_SET PROBLEM_:
Write down the lines of the listing below, word for word, from the line containing "Check the 记-1" through the end of the listing.

▬▬▬

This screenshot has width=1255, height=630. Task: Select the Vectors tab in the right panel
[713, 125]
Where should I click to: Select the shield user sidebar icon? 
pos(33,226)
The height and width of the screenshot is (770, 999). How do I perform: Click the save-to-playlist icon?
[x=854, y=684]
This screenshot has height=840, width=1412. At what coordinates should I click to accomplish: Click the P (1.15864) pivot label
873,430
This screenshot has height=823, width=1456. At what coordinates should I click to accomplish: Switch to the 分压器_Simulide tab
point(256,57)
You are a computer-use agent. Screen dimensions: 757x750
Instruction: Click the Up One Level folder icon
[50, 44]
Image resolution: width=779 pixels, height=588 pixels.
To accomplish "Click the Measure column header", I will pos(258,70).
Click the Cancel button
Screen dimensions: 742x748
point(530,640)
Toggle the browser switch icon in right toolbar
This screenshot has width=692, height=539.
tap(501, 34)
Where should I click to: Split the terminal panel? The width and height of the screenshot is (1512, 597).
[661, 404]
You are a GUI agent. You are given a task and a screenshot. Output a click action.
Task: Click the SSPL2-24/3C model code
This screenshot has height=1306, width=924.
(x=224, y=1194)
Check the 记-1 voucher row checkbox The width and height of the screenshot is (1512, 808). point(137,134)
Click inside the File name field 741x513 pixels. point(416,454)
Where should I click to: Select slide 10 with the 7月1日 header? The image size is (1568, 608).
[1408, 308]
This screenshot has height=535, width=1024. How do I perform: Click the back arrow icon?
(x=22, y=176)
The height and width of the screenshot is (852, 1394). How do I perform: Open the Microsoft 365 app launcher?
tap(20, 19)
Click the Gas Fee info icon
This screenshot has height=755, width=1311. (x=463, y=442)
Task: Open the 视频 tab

▬▬▬

_SOLUTION FOR THIS PROBLEM_:
Check the 记-1 voucher row checkbox The width and height of the screenshot is (1512, 808). point(137,134)
Click inside the File name field 741x513 pixels. point(416,454)
Where should I click to: Select slide 10 with the 7月1日 header? The image size is (1568, 608).
[1408, 308]
This screenshot has height=535, width=1024. How do I perform: Click the back arrow icon?
(x=22, y=176)
The height and width of the screenshot is (852, 1394). How do I perform: Open the Microsoft 365 app launcher?
tap(20, 19)
Click the Gas Fee info icon
This screenshot has height=755, width=1311. (x=463, y=442)
Task: Open the 视频 tab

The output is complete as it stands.